Durante décadas, la inflación fue uno de los principales desafíos económicos para este país de América del Sur. Pero en 2026 esta nación alcanzó un hito impensado para gran parte de la región, registró la inflación más baja en casi 70 años.
El país de América del Sur que tiene la inflación más baja en 70 años
Este país sudamericano pasó de convivir durante años con una inflación cercana al 10% anual a alcanzar uno de sus registros más bajos en casi siete décadas
En febrero de 2026, la inflación anual se ubicó en 3,11%, el nivel más bajo desde 1956. Algunos indicadores, incluso, muestran registros que no se observaban desde finales de la década de 1930, un dato excepcional para este país de América del Sur.
El país de América del Sur que venció a la inflación: las claves del éxito de Uruguay
La cifra marca un cambio significativo para Uruguay, que durante buena parte de su historia reciente convivió con tasas de inflación cercanas al 10% anual e incluso superiores en distintos períodos. Alcanzar este nivel de estabilidad fue el resultado de décadas de políticas monetarias enfocadas en fortalecer la credibilidad de la economía y mantener la inflación bajo control.
¿Cómo logró Uruguay contener la inflación y alcanzar su nivel más bajo en casi 70 años?
Una de las claves fue el rol del Banco Central del Uruguay, que fortaleció su autonomía y adoptó un esquema basado en metas de inflación. A través del manejo de las tasas de interés buscó moderar las presiones sobre los precios y mejorar la confianza en la moneda nacional.

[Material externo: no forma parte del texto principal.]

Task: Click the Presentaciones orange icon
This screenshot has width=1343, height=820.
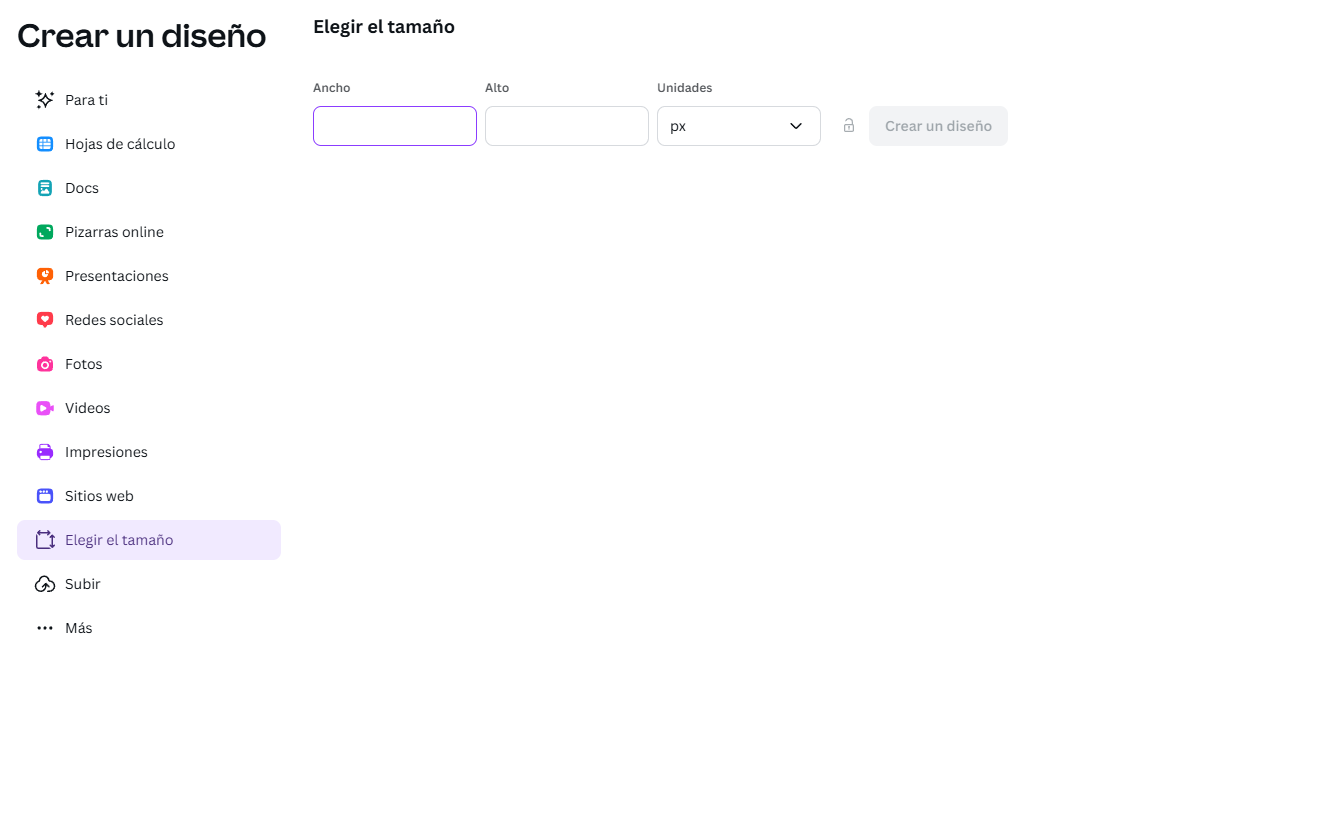Action: pos(45,276)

A esto se sumaron una política fiscal más ordenada, un régimen cambiario flexible y acuerdos salariales que buscaron evitar que los aumentos de costos alimentaran nuevos ciclos inflacionarios. La continuidad de estas medidas a lo largo de distintos gobiernos permitió consolidar una mayor previsibilidad económica.
Otro elemento importante fue la reducción de la dolarización de la economía. Históricamente, muchos uruguayos utilizaban el dólar como referencia para proteger sus ahorros y fijar precios. Con una mayor estabilidad del peso uruguayo, aumentó el uso de la moneda local y disminuyó la dependencia del dólar como mecanismo de protección frente a la inflación.